As published as an OpEd in The Hartford Courant, November 7, 2006.

Focus on Long-Term Care as Millions Reach 60

By Julia Evans Starr

About 20,000 Connecticut residents are participating in a groundbreaking - and long overdue - study that will serve as a roadmap for improving a long-term care system that serves thousands of older adults and people with disabilities.

"Long-term care" is often incorrectly associated exclusively with nursing home care or insurance.

In reality, it encompasses a wide range of assistance, services or devices provided over an extended period of time to meet medical, personal or social needs in a variety of settings and locations.

The care is designed to help people live as independently as possible and may be provided in a person's home, at other sites in the community or in managed residential or institutional settings.

Under this broad definition, virtually every person in Connecticut, regardless of age, health or financial status, will need long-term care at some point during their lives.

Clearly, the need is great and the stakes are high.

Though the Connecticut Medicaid program alone spends about $2 billion annually on long-term care services for people of all ages, the state has not conducted a comprehensive needs assessment in more than 20 years. Despite the best intentions of everyone involved, no one knows for certain if the long-term care system is working as efficiently as it should to deliver quality services.

To remedy this situation, the Connecticut General Assembly this year authorized and funded a new assessment in consultation with the state's Long-Term Care Advisory Council, Connecticut Commission on Aging and Long-Term Care Planning Committee. Additional funding has been provided by the Connecticut Long-Term Care Ombudsman Program.

The assessment, now underway, is being conducted by the Center on Aging of the UConn Health Center in Farmington. Preliminary results are due in January.

The center is reaching out statewide via mail, telephone, the Internet and in-person interviews to the public and to private and public providers of long-term care services. It is contacting approximately 20,000 Connecticut residents and providers.
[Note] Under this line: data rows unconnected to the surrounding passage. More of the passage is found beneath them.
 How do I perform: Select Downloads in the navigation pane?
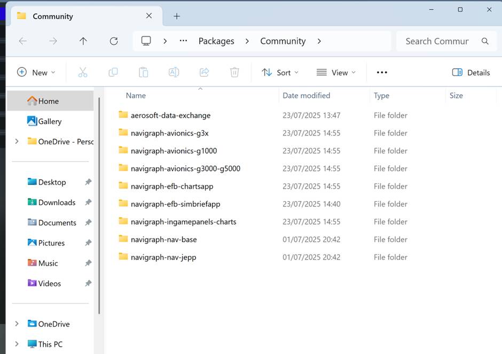(x=57, y=202)
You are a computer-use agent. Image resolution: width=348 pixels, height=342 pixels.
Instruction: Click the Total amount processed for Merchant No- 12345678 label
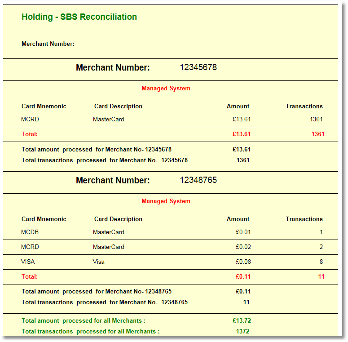click(97, 150)
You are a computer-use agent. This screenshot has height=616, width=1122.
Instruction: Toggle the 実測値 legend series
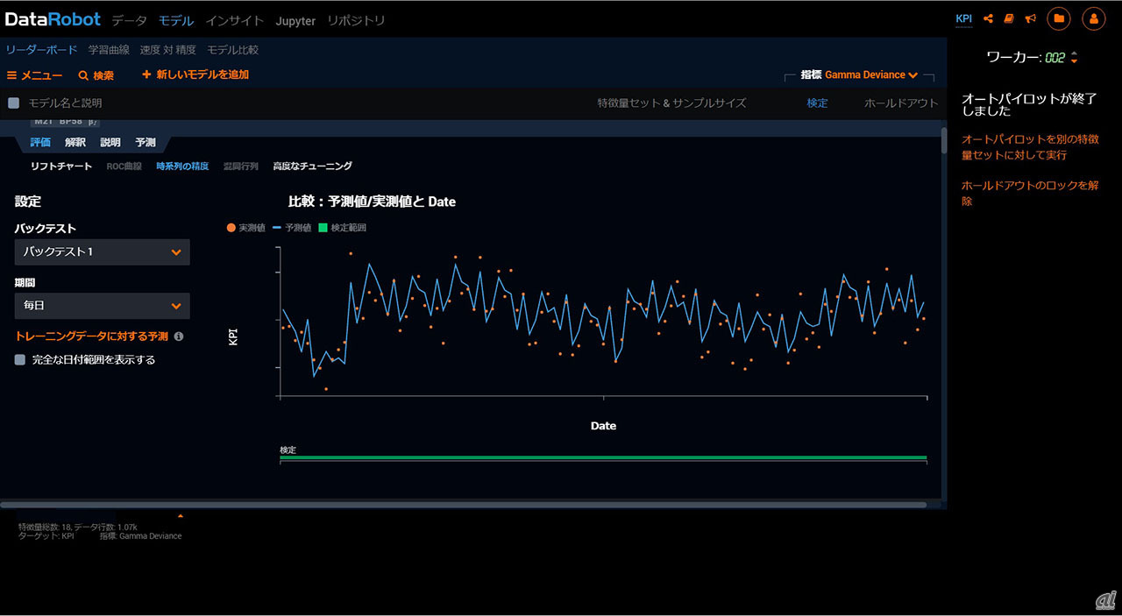coord(246,228)
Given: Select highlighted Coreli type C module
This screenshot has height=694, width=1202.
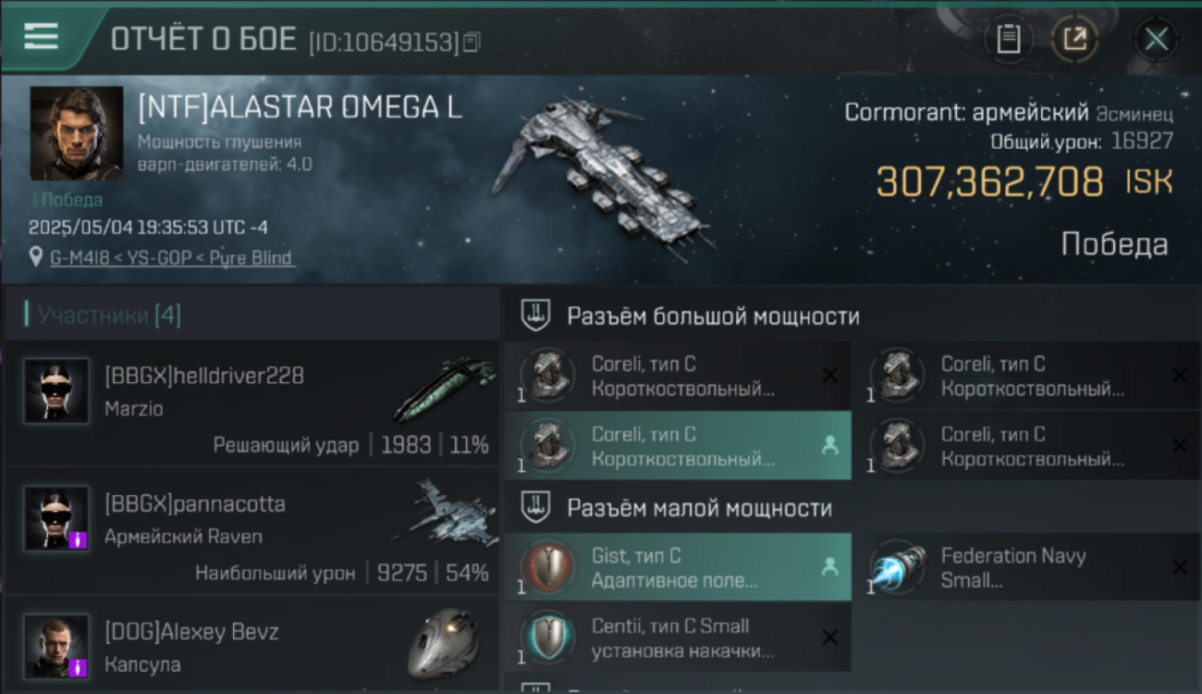Looking at the screenshot, I should tap(678, 446).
In addition to the surveys, the center is conducting a comprehensive review of both Connecticut-specific and national data on long-term care.

The assessment will document the needs, desires and expectations of Connecticut's residents, analyze the current system, highlight its strengths and weaknesses and make recommendations for the future. Providing quality care in the least restrictive setting - whenever possible in a person's home - is the ultimate goal.

Among its major objectives the assessment will:

Document the current public and private inventory of long-term care services.

Assess which segments of the population receive services.

Project the number of people who will require long-term care services over the next 30 years.

Document the future needs, desires and expectations of those surveyed.

Recommend changes to existing services and suggest new programs and services.

In addition to sharing Connecticut's public policy spotlight, long-term care is finally receiving more attention nationally. Delegates attending the 2005 White House Conference on Aging ranked the need to develop a "coordinated, comprehensive long-term care strategy" as the second most important resolution in its list of top 10 recommendations for the president and Congress.

Ensuring that the long-term care system is ready for the future becomes an even more pressing issue as Connecticut's one million baby boomers age. This year the oldest of the nation's 78 million boomers turn 60 - about 7,920 each day, in fact, or 330 per hour. More than 600,000 Connecticut residents are 60 or older and it is estimated that when the baby boomers begin turning 65, one in five Americans will be 65 or older. The size of the older population is expected to double over the next 30 years, growing to 70 million by 2030.

Based on these staggering numbers alone, it's clear that the General Assembly's recent action was both timely and wise.

While much work remains in the months and years ahead, Connecticut is on the right track to ensure that quality long-term care is available for all who need it and that the state's funds are spent where they will do the most good.

Julia Evans Starr is executive director of the Connecticut Commission on Aging, the state's independent advocacy organization for present and future generations of older adults.